There are over 4,000 places to eat in Cologne, and that’s not including fast food outlets. Below is a handful of the key places to dine out, while you can reserve tables and view menus online at www.globalguest.de
Based at the Mediapark, the Maybach is reasonably priced, has a cross-cultural standard and features a large beer garden.
Hotel im Wasserturm
One star Michelin chef Hans Horberth shows of his culinary skills at the La Vision restaurant on the 11th floor of the Hotel im Wasserturm. The food is French and features a stunning view.
Campi im Funkhaus
Decorated in a 1950s style, this eatery features Italian bistro cuisine and appeals to VIPs and journalists.
This former chapel of a monastery is now a cool restaurant with 55 indoor seats and a further 40 outside. An ideal place to eat if you’re after something a little different.
Heising Und Adelmann
Featuring creative cuisine in the heart of Cologne’s night life hotspot, the Heising Und Adelmann is famous for its long bar, large inner courtyard terrace and beer garden.
The second Gamescom in Cologne is a five-day games expo for consumers and trade. Along with a mix of festival-style events, the show consists of content for both trade and non-trade attendees with dedicated entertainment, conference and business areas.
The exhibition centre consists of 11 halls with 284,000 square meters of potential exhibition space, four entrances via the boulevard, a sizeable outdoor area, more than 60 meeting rooms, two modern press centres and a spacious VIP area.
In terms of layout, halls four and five are reserved for trade partners and businesses, meanwhile halls six through nine are set aside for the entertainment areas, with 80,000 square metres of exhibition space. All of which is connected through the boulevard, which
features food and non-food shops, a bank, a travel agency, telecommunications services including wireless LAN hotspots, a postal service and parcel delivery.
There are many ways to get to Cologne and the trade fair, with everything you need to know about travel arrangements available at www.koelnmesse.com.
During the trade fair, your admission ticket or trade fair pass is valid as a travel ticket on all local public transport. The passes are also valid as travel tickets for an extra two days before and after the fair.

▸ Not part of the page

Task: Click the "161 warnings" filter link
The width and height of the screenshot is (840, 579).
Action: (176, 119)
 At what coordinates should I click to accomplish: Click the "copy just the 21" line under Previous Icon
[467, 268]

Cologne is roughly 90 minutes or less away from almost all of Europe’s capital cities, and about 15 minutes by car or direct train from Cologne-Bonn Airport. There are direct flights to some 160 countries, while Dsseldorf Airport is roughly 45 minutes by car or 25 minutes by train.
Visitors can take the train directly to the event, with trains stopping at the Koelnmesse/Deutz station opposite the exhibition centre. There are also connections to the ICE 3 high-speed train route to Frankfurt, daily connections via train firm Thalys from Cologne Brussels and Paris. There are also daily connections by Eurostar via Brussels to London.

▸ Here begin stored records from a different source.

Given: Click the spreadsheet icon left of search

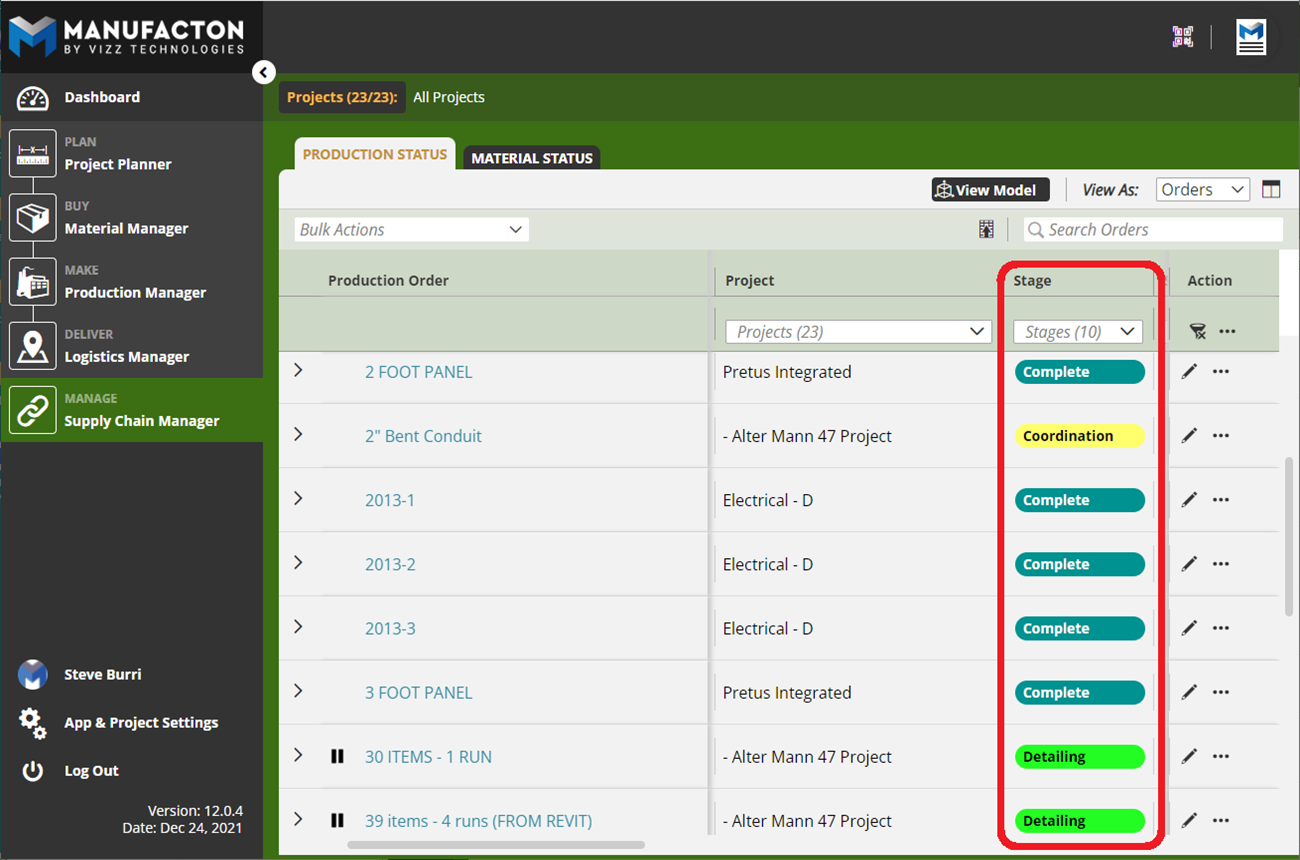Looking at the screenshot, I should coord(986,230).
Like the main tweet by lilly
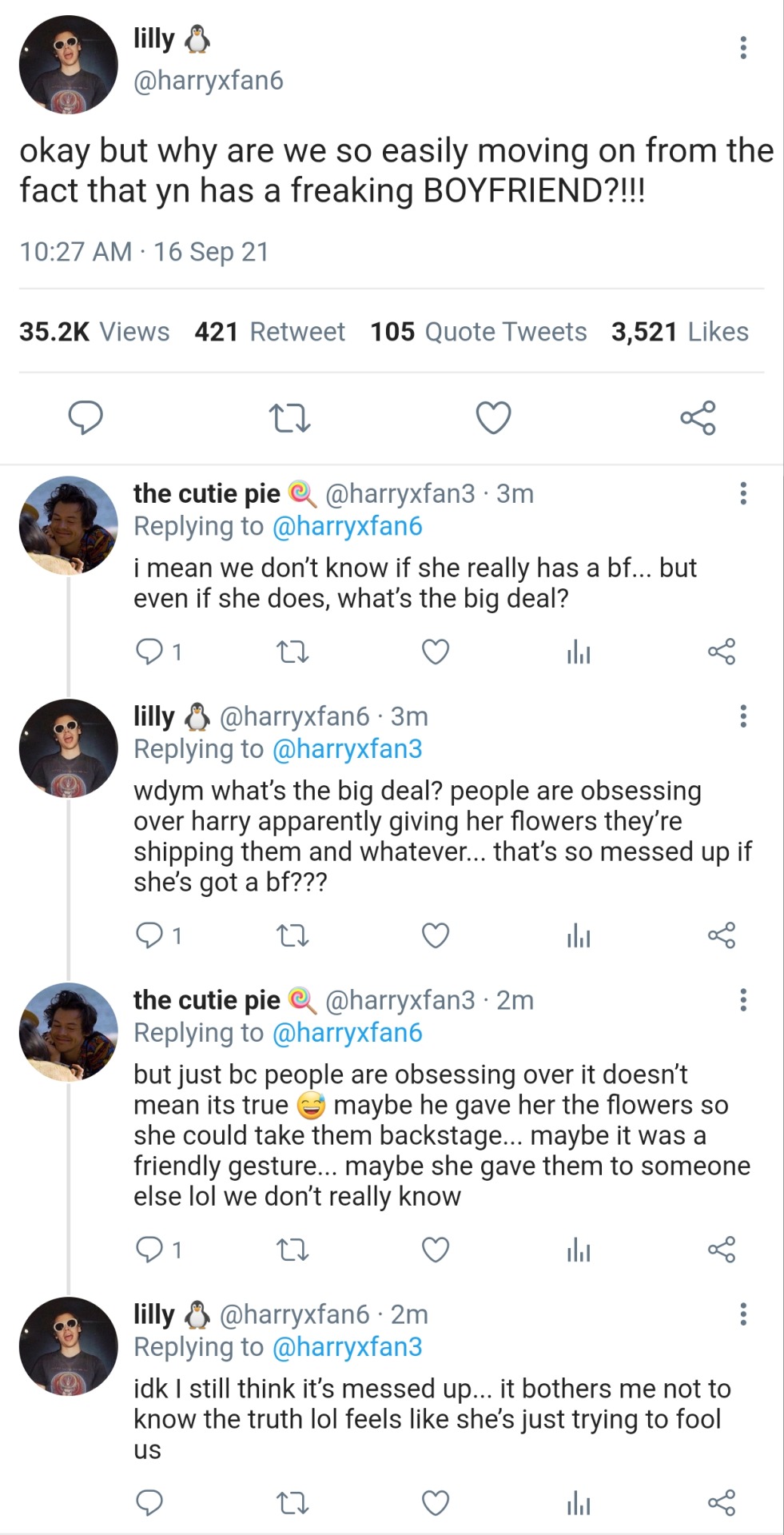 pos(493,418)
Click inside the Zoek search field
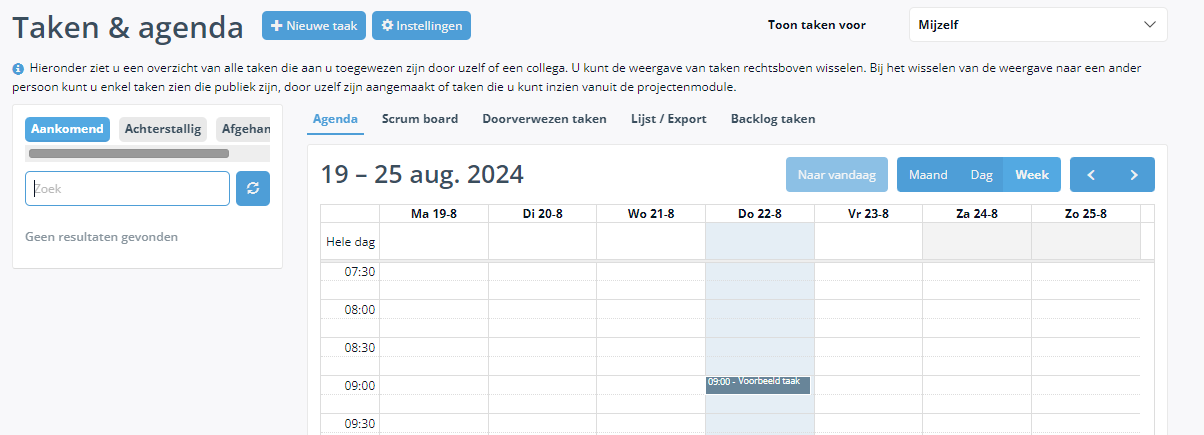Screen dimensions: 1204x435 [x=127, y=188]
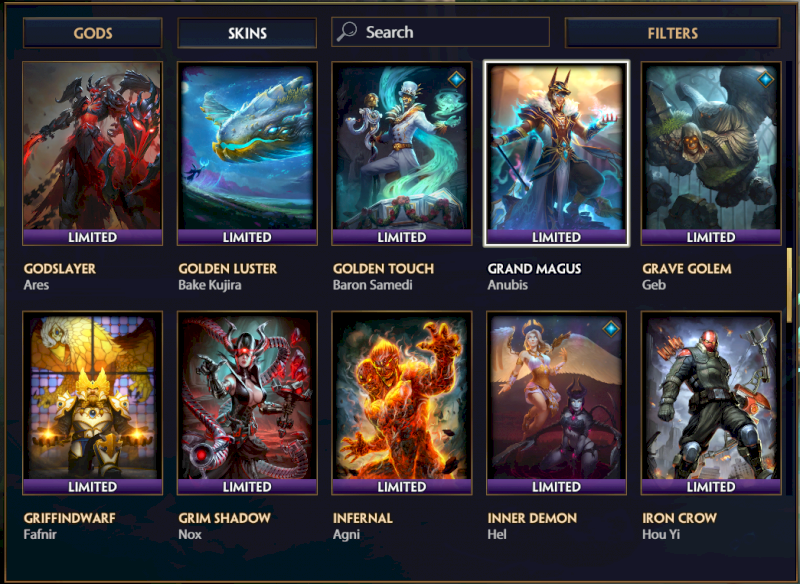Pick the Iron Crow Hou Yi skin
Screen dimensions: 800x584
click(x=711, y=403)
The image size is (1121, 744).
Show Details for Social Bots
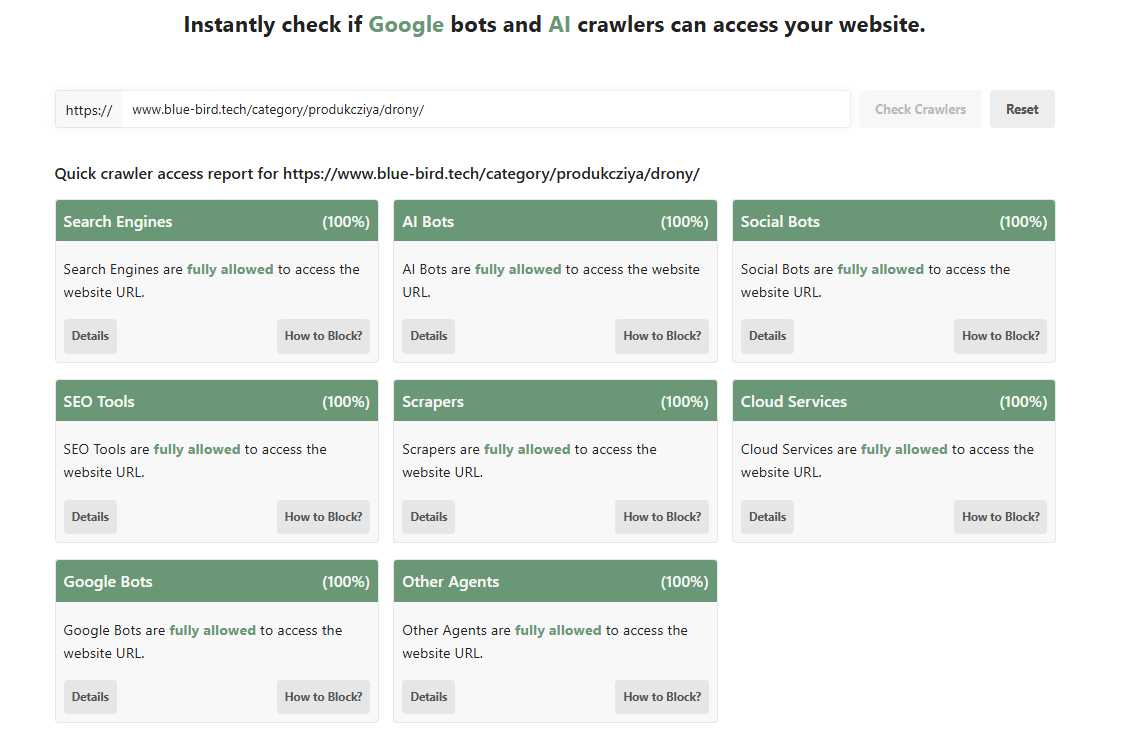point(767,336)
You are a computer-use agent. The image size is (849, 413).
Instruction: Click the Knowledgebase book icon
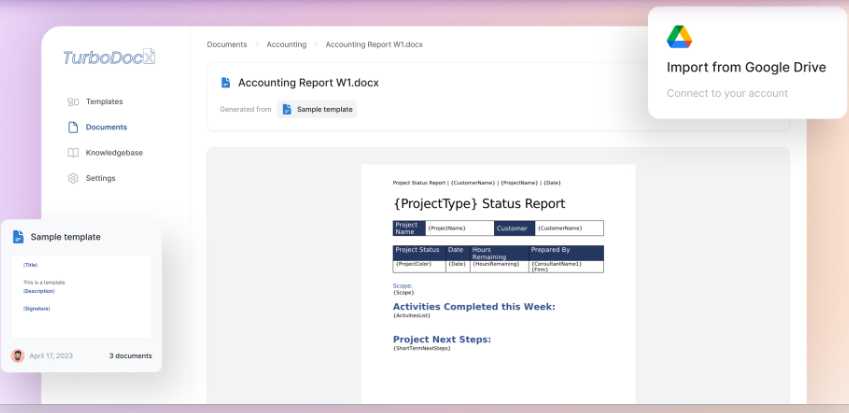73,153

Cologne has an excellent network of motorway and access roads. When in the city there is traffic guidance for access to Koelnmesse without traffic lights or intersections (simply follow the green signs), while the motorway exit leads you straight to the exhibition centre car park. There is parking space for some 15,000 vehicles, and there are shuttle busses around the exhibition ground.

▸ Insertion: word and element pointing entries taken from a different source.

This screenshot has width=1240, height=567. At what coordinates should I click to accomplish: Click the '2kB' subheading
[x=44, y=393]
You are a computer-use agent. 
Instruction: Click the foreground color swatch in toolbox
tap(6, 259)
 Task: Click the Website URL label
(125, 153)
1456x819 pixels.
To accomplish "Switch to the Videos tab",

If you need to book a hotel for Gamescom last minute, there are over 100 partner hotels, which can be viewed and booked as part of a travel package at www.koelnmesse-service.com.
MOBILE AT GAMESCOM?
Left your MCV in the office? The magazine will be in bountiful supply throughout the Gamescom business area if you need to check our guide at the show.
Alternatively, you can check the exhibitor directory via your phone, point your browser at gamescom.ausstellerdaten.mobi.
Plus, you can download an exhibitor app for Windows, Java or Blackberry phones at www.gamescom-cologne.com – you can find it under ‘Exhibitor Search’.